DATA FOR PROCESSING:
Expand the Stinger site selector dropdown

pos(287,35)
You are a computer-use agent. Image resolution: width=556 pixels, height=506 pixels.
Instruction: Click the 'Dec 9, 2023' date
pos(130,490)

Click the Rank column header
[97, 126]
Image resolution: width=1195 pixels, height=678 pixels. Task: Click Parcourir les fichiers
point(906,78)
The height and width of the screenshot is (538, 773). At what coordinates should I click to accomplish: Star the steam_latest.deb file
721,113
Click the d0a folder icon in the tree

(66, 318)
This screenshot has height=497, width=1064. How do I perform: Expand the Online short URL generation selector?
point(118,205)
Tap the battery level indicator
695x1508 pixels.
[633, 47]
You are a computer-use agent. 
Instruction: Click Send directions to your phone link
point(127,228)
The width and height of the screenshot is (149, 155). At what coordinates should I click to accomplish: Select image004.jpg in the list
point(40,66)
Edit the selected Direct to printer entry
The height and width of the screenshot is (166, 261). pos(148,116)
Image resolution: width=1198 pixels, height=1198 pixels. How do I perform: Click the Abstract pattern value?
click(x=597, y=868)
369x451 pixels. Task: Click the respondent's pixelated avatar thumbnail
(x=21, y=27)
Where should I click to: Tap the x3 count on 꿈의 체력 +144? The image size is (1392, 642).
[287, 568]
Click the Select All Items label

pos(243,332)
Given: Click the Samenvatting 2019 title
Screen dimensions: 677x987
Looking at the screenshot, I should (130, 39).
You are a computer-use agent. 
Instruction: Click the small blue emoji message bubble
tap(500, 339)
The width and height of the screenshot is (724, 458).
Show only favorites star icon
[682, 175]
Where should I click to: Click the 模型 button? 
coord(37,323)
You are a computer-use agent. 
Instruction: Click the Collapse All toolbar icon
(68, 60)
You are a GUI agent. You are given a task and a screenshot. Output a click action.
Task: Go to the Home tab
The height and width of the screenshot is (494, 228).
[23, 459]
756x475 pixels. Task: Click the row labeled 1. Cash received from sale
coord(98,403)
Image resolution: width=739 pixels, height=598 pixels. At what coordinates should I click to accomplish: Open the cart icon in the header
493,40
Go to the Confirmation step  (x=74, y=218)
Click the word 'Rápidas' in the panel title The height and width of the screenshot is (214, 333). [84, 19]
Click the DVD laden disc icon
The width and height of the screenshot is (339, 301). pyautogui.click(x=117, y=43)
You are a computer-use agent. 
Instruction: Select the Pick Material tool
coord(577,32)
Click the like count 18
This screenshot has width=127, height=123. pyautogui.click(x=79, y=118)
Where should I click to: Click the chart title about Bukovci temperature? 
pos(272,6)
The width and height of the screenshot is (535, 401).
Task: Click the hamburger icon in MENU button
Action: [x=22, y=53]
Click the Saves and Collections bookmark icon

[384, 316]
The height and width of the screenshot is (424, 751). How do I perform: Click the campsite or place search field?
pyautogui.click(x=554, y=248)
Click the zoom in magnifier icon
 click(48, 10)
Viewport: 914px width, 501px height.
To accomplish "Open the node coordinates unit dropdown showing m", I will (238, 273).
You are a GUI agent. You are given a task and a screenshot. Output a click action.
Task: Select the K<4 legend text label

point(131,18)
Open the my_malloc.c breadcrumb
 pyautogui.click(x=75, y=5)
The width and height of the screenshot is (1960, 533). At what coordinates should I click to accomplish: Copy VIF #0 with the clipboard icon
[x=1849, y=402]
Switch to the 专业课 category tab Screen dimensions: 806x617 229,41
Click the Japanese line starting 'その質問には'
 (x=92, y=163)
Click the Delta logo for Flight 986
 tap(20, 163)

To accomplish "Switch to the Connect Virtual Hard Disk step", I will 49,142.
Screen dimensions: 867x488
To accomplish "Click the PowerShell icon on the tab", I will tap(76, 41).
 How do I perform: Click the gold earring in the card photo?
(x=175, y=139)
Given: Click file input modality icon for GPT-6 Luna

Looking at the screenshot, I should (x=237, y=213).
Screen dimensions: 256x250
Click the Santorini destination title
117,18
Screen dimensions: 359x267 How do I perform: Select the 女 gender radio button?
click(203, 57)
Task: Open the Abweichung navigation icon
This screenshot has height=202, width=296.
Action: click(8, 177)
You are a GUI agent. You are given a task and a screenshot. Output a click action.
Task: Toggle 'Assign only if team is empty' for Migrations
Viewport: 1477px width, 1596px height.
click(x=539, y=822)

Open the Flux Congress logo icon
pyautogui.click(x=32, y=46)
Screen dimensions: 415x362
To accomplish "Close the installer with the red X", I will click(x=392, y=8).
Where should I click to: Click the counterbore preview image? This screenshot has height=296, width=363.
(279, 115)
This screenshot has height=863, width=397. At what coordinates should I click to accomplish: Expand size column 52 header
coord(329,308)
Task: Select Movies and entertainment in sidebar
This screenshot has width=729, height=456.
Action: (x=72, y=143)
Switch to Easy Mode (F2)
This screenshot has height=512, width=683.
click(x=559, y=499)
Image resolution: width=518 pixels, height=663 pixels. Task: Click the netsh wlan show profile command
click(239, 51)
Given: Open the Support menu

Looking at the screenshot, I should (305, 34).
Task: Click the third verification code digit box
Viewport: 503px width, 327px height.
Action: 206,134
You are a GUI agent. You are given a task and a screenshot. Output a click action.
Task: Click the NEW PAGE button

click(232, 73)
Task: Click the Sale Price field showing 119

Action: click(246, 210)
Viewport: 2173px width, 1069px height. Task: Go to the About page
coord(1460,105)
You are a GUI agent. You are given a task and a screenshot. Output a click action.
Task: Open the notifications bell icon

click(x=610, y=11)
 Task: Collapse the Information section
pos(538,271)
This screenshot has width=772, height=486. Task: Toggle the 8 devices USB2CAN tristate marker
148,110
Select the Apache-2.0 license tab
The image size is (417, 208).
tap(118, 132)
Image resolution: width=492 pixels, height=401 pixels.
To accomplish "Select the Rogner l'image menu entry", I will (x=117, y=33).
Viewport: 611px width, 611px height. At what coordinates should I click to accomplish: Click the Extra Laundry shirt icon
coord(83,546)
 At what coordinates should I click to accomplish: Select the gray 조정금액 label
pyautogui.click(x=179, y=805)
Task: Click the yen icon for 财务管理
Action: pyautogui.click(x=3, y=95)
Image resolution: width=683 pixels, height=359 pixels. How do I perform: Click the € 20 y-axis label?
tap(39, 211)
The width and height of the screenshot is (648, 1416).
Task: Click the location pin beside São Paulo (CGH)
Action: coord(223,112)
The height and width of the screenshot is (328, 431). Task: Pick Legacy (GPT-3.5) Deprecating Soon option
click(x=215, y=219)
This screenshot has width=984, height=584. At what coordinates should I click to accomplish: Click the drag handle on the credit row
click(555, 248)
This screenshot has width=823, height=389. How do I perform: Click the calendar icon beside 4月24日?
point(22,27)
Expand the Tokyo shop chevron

ACTIVITY: Copy out the material above in full.

RESPONSE FOR THIS EXERCISE:
Expand the Stinger site selector dropdown

pos(287,35)
You are a computer-use agent. Image resolution: width=556 pixels, height=506 pixels.
Instruction: Click the 'Dec 9, 2023' date
pos(130,490)

Click the Rank column header
[97, 126]
Image resolution: width=1195 pixels, height=678 pixels. Task: Click Parcourir les fichiers
point(906,78)
The height and width of the screenshot is (538, 773). At what coordinates should I click to accomplish: Star the steam_latest.deb file
721,113
Click the d0a folder icon in the tree

(66, 318)
This screenshot has height=497, width=1064. How do I perform: Expand the Online short URL generation selector?
point(118,205)
Tap the battery level indicator
695x1508 pixels.
[633, 47]
You are a computer-use agent. 
Instruction: Click Send directions to your phone link
point(127,228)
The width and height of the screenshot is (149, 155). At what coordinates should I click to accomplish: Select image004.jpg in the list
point(40,66)
Edit the selected Direct to printer entry
The height and width of the screenshot is (166, 261). pos(148,116)
Image resolution: width=1198 pixels, height=1198 pixels. How do I perform: Click the Abstract pattern value?
click(x=597, y=868)
369x451 pixels. Task: Click the respondent's pixelated avatar thumbnail
(x=21, y=27)
Where should I click to: Tap the x3 count on 꿈의 체력 +144? The image size is (1392, 642).
[287, 568]
Click the Select All Items label

pos(243,332)
Given: Click the Samenvatting 2019 title
Screen dimensions: 677x987
Looking at the screenshot, I should (130, 39).
You are a computer-use agent. 
Instruction: Click the small blue emoji message bubble
tap(500, 339)
The width and height of the screenshot is (724, 458).
Show only favorites star icon
[682, 175]
Where should I click to: Click the 模型 button? 
coord(37,323)
You are a computer-use agent. 
Instruction: Click the Collapse All toolbar icon
(68, 60)
You are a GUI agent. You are given a task and a screenshot. Output a click action.
Task: Go to the Home tab
The height and width of the screenshot is (494, 228).
[23, 459]
756x475 pixels. Task: Click the row labeled 1. Cash received from sale
coord(98,403)
Image resolution: width=739 pixels, height=598 pixels. At what coordinates should I click to accomplish: Open the cart icon in the header
493,40
Go to the Confirmation step  (x=74, y=218)
Click the word 'Rápidas' in the panel title The height and width of the screenshot is (214, 333). [84, 19]
Click the DVD laden disc icon
The width and height of the screenshot is (339, 301). pyautogui.click(x=117, y=43)
You are a computer-use agent. 
Instruction: Select the Pick Material tool
coord(577,32)
Click the like count 18
This screenshot has width=127, height=123. pyautogui.click(x=79, y=118)
Where should I click to: Click the chart title about Bukovci temperature? 
pos(272,6)
The width and height of the screenshot is (535, 401).
Task: Click the hamburger icon in MENU button
Action: [x=22, y=53]
Click the Saves and Collections bookmark icon

[384, 316]
The height and width of the screenshot is (424, 751). How do I perform: Click the campsite or place search field?
pyautogui.click(x=554, y=248)
Click the zoom in magnifier icon
 click(48, 10)
Viewport: 914px width, 501px height.
To accomplish "Open the node coordinates unit dropdown showing m", I will (238, 273).
You are a GUI agent. You are given a task and a screenshot. Output a click action.
Task: Select the K<4 legend text label

point(131,18)
Open the my_malloc.c breadcrumb
 pyautogui.click(x=75, y=5)
The width and height of the screenshot is (1960, 533). At what coordinates should I click to accomplish: Copy VIF #0 with the clipboard icon
[x=1849, y=402]
Switch to the 专业课 category tab Screen dimensions: 806x617 229,41
Click the Japanese line starting 'その質問には'
 (x=92, y=163)
Click the Delta logo for Flight 986
 tap(20, 163)

To accomplish "Switch to the Connect Virtual Hard Disk step", I will 49,142.
Screen dimensions: 867x488
To accomplish "Click the PowerShell icon on the tab", I will tap(76, 41).
 How do I perform: Click the gold earring in the card photo?
(x=175, y=139)
Given: Click file input modality icon for GPT-6 Luna

Looking at the screenshot, I should (x=237, y=213).
Screen dimensions: 256x250
Click the Santorini destination title
117,18
Screen dimensions: 359x267 How do I perform: Select the 女 gender radio button?
click(203, 57)
Task: Open the Abweichung navigation icon
This screenshot has height=202, width=296.
Action: click(8, 177)
You are a GUI agent. You are given a task and a screenshot. Output a click action.
Task: Toggle 'Assign only if team is empty' for Migrations
Viewport: 1477px width, 1596px height.
click(x=539, y=822)

Open the Flux Congress logo icon
pyautogui.click(x=32, y=46)
Screen dimensions: 415x362
To accomplish "Close the installer with the red X", I will click(x=392, y=8).
Where should I click to: Click the counterbore preview image? This screenshot has height=296, width=363.
(279, 115)
This screenshot has height=863, width=397. At what coordinates should I click to accomplish: Expand size column 52 header
coord(329,308)
Task: Select Movies and entertainment in sidebar
This screenshot has width=729, height=456.
Action: (x=72, y=143)
Switch to Easy Mode (F2)
This screenshot has height=512, width=683.
click(x=559, y=499)
Image resolution: width=518 pixels, height=663 pixels. Task: Click the netsh wlan show profile command
click(239, 51)
Given: Open the Support menu

Looking at the screenshot, I should (305, 34).
Task: Click the third verification code digit box
Viewport: 503px width, 327px height.
Action: 206,134
You are a GUI agent. You are given a task and a screenshot. Output a click action.
Task: Click the NEW PAGE button

click(232, 73)
Task: Click the Sale Price field showing 119

Action: click(246, 210)
Viewport: 2173px width, 1069px height. Task: Go to the About page
coord(1460,105)
You are a GUI agent. You are given a task and a screenshot. Output a click action.
Task: Open the notifications bell icon

click(x=610, y=11)
 Task: Collapse the Information section
pos(538,271)
This screenshot has width=772, height=486. Task: Toggle the 8 devices USB2CAN tristate marker
148,110
Select the Apache-2.0 license tab
The image size is (417, 208).
tap(118, 132)
Image resolution: width=492 pixels, height=401 pixels.
To accomplish "Select the Rogner l'image menu entry", I will (x=117, y=33).
Viewport: 611px width, 611px height. At what coordinates should I click to accomplish: Click the Extra Laundry shirt icon
coord(83,546)
 At what coordinates should I click to accomplish: Select the gray 조정금액 label
pyautogui.click(x=179, y=805)
Task: Click the yen icon for 财务管理
Action: pyautogui.click(x=3, y=95)
Image resolution: width=683 pixels, height=359 pixels. How do I perform: Click the € 20 y-axis label?
tap(39, 211)
The width and height of the screenshot is (648, 1416).
Task: Click the location pin beside São Paulo (CGH)
Action: coord(223,112)
The height and width of the screenshot is (328, 431). Task: Pick Legacy (GPT-3.5) Deprecating Soon option
click(x=215, y=219)
This screenshot has width=984, height=584. At what coordinates should I click to accomplish: Click the drag handle on the credit row
click(555, 248)
This screenshot has width=823, height=389. How do I perform: Click the calendar icon beside 4月24日?
point(22,27)
Expand the Tokyo shop chevron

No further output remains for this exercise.